The Vietnamese currency is the dong. It's exchange value has been rapidly fluctuating in light of the current global financial crisis. It's value can be plus or minus as much as 5% within the same day of trading.

For example in 2008 through 2010, one Australian dollar has bought a fluctuating figure at the lowest of 10,400 dong and up to as high as 17,800 dong.
Vietnam is phasing out paper notes, and moving up by issuing polymer notes. I have posted some pictures on this page.

. A word of warning.... Be careful with the new 10,000 and 100,000 dong notes. The colours are very similar and often mistaken in poor light or those with a little colour blindness with grays and greens. You should be able to see the similarities with the 10,000 note at the top of this page and the 100,000 notes held in hand at the bottom of the page.

There also the blue 20,000 note, the pink 50,000 note and the larger 200,000 and 500,000 notes. Of the larger notes, you find street vendors will have difficulty in accepting a 100,000 note due to them having a lack of sufficient smaller notes to give change. So you can easily imagine the difficulty you will face with the two largest notes.

Throughout Vietnam, everybody accepts Vietnamese dong. Generally, only hotels and restaurants favouring foreign visitors advertise their prices in US dollars. Many street merchants punting to the foreigner ask for US dollars also.

Now there is a big tip here in saving you a fair bit of money. Those who ask for US dollars. I was looking at some leather goods from a street merchant. I asked the price, and the reply was $5 USD. I then asked, "How much in dong?" The answer was 50,000 dong. At that time, one US dollar was buying over 16,000 dong. This essentially meant that under the exchange rate, paying by USD would equate to over 80,000 dong.

If you need to exchange your foreign currency, virtually all hotels will accommodate you. But be wary of the exchange rates they offer you. They of course only offer currency exchange on the basis they can make a profit out of doing so, however, the exchange rate they offer could be substantially more in their favour then what is offered at banks. I asked at one hotel, and on each US dollar, they would give me 14,000 dong, while at that time, the bank up the street was offering over 15,000 dong in exchange. My advice - shop around.

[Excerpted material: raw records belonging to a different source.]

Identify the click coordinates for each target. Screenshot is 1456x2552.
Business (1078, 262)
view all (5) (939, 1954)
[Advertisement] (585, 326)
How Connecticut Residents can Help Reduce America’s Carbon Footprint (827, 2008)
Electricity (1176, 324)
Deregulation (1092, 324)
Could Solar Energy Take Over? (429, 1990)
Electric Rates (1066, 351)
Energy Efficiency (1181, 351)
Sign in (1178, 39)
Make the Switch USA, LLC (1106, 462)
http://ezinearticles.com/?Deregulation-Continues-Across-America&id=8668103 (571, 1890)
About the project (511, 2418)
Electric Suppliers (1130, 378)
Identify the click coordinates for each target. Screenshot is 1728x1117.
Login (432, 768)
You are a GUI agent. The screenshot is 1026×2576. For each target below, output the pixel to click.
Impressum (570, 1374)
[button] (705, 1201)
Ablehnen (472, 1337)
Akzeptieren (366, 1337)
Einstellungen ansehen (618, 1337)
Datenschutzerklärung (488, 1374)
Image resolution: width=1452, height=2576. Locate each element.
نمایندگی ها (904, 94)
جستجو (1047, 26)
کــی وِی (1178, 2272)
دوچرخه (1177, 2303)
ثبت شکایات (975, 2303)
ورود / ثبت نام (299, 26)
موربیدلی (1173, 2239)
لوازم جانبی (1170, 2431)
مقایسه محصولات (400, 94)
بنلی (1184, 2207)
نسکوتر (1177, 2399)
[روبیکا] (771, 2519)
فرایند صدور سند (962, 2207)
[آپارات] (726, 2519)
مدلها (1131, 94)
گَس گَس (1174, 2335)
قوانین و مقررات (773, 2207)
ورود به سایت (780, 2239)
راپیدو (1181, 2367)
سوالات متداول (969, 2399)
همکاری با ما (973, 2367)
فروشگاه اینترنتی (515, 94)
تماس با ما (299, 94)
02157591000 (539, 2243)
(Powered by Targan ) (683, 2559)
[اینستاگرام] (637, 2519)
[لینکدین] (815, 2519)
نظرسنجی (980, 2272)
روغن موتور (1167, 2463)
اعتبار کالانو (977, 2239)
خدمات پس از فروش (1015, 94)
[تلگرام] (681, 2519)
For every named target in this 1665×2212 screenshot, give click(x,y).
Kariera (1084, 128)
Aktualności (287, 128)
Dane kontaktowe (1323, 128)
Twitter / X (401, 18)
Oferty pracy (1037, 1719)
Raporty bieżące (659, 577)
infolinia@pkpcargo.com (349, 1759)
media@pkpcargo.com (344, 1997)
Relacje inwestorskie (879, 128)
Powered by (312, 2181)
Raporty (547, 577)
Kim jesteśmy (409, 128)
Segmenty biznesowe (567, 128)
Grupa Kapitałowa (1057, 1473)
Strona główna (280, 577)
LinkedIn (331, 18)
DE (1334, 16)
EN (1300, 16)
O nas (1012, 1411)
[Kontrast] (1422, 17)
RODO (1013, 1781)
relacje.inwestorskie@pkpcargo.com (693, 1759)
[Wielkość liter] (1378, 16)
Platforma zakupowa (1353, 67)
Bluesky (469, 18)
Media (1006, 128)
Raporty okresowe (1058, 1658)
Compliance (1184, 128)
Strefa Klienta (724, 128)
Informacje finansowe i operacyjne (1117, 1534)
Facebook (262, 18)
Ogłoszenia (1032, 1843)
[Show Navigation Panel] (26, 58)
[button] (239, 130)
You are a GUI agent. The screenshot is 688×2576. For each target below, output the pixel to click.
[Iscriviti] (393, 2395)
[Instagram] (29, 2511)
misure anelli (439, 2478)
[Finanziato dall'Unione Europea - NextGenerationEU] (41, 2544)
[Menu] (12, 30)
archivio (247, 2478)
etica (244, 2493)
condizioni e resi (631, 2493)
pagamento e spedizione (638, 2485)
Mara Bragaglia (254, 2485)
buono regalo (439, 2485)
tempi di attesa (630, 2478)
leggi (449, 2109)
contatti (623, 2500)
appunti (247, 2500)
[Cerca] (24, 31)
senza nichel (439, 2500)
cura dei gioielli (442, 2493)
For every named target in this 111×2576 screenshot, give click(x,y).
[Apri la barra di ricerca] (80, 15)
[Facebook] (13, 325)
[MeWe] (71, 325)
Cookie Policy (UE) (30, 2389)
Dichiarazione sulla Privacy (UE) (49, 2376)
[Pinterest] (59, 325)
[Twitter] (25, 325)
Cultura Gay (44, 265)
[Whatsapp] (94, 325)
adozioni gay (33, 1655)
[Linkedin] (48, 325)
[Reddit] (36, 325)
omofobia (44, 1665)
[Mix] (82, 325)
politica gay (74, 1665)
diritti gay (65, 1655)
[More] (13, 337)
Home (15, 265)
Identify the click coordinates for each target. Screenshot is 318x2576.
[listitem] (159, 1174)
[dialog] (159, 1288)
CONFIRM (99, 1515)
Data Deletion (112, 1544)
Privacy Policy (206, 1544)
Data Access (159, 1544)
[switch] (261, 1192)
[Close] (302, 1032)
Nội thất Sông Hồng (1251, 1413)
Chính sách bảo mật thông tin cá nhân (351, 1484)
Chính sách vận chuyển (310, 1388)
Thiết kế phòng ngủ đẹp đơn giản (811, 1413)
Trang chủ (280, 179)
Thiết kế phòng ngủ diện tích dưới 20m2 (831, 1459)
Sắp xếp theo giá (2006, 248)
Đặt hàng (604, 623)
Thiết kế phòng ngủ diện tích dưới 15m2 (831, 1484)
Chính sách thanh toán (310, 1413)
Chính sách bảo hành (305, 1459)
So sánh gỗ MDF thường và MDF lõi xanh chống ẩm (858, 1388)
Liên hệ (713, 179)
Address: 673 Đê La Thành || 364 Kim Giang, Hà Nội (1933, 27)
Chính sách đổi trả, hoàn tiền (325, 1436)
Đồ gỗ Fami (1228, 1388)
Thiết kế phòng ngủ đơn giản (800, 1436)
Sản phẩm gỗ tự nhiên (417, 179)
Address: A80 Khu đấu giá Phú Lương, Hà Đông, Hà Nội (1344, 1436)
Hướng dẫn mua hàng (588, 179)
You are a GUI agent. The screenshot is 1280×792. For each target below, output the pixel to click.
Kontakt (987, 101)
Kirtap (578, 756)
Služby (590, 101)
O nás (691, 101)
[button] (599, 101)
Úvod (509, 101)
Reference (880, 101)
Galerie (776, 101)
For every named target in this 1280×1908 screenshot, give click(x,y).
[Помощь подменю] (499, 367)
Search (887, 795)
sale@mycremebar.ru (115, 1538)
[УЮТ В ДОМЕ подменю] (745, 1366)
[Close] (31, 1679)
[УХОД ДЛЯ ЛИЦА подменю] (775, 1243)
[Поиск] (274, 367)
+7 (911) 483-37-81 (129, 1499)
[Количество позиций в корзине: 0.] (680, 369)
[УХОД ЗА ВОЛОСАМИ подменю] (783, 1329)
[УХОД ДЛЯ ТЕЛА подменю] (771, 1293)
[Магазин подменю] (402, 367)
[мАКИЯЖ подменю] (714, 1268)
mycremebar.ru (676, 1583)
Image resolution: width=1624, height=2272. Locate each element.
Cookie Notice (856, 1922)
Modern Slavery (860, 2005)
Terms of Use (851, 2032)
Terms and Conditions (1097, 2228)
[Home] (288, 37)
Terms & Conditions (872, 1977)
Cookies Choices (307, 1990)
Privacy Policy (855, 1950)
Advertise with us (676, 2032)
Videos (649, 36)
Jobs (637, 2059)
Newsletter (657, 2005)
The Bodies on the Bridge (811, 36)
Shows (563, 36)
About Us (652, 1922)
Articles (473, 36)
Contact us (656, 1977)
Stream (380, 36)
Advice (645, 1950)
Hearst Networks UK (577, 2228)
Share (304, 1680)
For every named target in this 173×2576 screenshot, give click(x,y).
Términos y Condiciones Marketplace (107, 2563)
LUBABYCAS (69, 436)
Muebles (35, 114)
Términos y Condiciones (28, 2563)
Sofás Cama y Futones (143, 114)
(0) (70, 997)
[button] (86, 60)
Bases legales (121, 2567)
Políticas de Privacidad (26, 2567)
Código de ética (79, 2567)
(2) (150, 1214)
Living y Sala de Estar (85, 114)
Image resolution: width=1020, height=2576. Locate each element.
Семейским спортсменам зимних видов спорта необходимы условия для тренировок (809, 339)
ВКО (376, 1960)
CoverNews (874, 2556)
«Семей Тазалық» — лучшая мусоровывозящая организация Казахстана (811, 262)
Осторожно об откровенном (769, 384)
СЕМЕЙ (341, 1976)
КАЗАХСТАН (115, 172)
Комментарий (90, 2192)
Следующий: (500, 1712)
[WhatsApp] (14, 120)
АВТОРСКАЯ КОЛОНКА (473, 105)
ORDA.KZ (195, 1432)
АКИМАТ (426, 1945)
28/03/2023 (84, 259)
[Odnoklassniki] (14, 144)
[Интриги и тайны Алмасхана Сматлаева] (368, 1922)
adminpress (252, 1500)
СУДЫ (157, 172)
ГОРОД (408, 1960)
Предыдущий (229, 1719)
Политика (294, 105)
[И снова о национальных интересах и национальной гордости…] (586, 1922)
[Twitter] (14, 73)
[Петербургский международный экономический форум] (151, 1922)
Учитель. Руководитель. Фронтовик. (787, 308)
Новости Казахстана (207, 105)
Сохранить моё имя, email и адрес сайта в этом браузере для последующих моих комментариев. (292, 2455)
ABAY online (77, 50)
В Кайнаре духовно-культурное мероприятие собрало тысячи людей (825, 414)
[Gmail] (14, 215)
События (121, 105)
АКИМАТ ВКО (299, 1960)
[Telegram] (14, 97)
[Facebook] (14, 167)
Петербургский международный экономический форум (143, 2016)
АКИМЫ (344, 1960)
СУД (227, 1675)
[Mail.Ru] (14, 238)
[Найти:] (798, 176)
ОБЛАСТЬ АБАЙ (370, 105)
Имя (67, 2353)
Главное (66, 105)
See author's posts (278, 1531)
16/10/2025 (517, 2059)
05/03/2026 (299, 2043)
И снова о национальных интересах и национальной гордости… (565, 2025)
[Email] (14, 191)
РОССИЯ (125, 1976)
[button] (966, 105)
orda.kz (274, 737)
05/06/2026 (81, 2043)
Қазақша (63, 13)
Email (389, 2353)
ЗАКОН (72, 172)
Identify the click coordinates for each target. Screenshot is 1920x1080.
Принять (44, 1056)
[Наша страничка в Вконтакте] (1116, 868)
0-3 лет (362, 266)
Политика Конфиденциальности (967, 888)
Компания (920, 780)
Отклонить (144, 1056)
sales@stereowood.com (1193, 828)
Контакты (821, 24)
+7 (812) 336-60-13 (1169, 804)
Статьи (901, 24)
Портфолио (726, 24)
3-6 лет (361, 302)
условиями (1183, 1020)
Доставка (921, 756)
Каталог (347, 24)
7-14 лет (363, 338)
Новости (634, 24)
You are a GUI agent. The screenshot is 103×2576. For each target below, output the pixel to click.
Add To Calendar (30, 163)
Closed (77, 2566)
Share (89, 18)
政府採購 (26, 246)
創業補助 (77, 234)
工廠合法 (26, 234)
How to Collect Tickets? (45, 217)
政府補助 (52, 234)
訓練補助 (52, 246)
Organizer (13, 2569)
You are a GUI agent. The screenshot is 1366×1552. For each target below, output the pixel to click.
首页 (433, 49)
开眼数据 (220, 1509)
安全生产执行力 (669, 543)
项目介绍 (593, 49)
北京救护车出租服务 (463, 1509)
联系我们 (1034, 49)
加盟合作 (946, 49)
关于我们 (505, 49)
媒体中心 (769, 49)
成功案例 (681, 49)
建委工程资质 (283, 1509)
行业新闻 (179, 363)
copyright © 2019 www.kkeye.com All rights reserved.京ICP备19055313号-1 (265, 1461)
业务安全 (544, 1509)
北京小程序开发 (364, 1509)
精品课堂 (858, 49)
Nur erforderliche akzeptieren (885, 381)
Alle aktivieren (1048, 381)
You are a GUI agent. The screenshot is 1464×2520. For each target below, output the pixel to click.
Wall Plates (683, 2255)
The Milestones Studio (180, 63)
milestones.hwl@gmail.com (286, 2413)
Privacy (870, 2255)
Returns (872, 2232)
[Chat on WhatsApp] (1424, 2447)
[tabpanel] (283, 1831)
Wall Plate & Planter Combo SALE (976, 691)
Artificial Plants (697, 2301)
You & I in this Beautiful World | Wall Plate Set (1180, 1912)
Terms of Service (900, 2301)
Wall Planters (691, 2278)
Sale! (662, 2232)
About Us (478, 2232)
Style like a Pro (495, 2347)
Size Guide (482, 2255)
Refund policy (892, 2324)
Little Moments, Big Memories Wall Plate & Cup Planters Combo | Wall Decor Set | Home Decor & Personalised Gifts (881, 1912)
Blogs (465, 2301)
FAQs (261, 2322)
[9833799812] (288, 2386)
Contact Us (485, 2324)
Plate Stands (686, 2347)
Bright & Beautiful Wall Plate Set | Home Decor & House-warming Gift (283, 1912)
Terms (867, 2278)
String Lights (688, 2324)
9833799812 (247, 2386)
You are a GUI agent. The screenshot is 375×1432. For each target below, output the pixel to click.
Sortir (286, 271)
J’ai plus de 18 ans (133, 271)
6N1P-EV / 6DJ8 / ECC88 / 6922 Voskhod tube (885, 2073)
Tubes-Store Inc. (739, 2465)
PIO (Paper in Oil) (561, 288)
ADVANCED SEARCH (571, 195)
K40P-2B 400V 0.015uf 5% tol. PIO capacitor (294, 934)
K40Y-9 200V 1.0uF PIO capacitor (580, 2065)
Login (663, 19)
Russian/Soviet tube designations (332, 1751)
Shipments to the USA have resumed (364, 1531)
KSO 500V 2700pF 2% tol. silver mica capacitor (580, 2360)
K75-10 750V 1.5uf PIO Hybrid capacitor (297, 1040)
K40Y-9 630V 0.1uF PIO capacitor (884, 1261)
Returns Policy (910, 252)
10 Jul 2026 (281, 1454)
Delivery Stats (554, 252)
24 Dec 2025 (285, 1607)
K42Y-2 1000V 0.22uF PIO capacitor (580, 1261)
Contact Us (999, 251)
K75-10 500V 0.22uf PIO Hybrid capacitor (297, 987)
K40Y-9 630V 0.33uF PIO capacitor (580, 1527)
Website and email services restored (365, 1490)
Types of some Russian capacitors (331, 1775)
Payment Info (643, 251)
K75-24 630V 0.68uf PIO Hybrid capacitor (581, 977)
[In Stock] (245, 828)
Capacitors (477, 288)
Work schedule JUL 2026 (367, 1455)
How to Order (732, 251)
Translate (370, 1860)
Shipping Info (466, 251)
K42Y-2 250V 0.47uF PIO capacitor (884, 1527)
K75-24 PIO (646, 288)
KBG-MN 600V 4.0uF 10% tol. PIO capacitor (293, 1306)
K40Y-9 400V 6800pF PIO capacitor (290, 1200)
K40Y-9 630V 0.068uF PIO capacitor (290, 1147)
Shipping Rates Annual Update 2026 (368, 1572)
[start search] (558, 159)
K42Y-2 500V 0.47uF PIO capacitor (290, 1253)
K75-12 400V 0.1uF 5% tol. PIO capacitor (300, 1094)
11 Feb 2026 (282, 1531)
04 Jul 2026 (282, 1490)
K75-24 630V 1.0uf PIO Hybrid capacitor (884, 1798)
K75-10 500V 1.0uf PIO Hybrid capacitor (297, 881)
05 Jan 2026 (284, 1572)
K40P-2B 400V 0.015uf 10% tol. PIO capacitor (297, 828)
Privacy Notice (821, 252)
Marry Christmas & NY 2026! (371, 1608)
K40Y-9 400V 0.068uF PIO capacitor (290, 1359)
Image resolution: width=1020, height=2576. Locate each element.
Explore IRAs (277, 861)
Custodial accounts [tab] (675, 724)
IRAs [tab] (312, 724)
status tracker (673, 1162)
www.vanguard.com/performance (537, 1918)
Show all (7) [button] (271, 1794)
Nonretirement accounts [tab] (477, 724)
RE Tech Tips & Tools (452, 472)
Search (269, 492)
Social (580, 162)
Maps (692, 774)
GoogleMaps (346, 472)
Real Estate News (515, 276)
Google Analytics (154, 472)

In late 2008, it was featured on Vietnamese media about a sudden influx of counterfeit Vietnamese notes turning up across the country, but mainly in Hanoi. While Vietnam is now converting over to the polymer note, in the poverty and country areas, paper notes are still in abundance. The media reported it was mostly those people who were presenting counterfeit polymer notes to banks and city stores. It was suggested that the Vietnamese in the lower economy areas were receiving these notes, not able to quickly recognize they were fake, and as such, were passing them on. The pictures of the notes in the media were sufficient to show they were clearly poor fakes. Hence, anyone regularly handling them would spot the fake in a heart beat.
In 2007, an American fellow showed me two of the older style 10,000 dong notes he had received in change from a street merchant. When he retrieved them later from his breast pocket, he noticed they looked different to the norm. He showed them to me. While the paper was crisp and not wrinkled, the printed image presented as old and used. It was more than obvious they were computer scanned images printed on plain paper with a desk top printer, particularly since the serial number on both were identical.

In the major cities, you will have virtually no problem finding one. Interestingly enough, within 50 metres of the water puppet theatre entrance in Hanoi, would be at least a dozen of them. In the backpacker  district of HCMC, there would be less than 50 metres between them.  Meanwhile, at Sapa in the mountains of the north west, if there are more than three, it would surprise me. In  the main street / tourist area there are two located about 200 metres apart. When I was there, one was off line and the other could not read my card. I needed to take a motor-bike taxi to another. All persons I spoke to told me it was about 3 kilometres away near the lake and all said there were just three machines in Sapa.

On two separate occasions in Vietnam, I encountered ATM machines that "swallowed" my card mid-transaction. There is a phone number on the machine to call for faults. So with a mobile phone in hand, you call and wait no more than 20  minutes for somebody to come along and retrieve it for you, but make sure you have your ID on you.

Be aware, all ATM's will charge an extra small fee for transactions against a foreign card.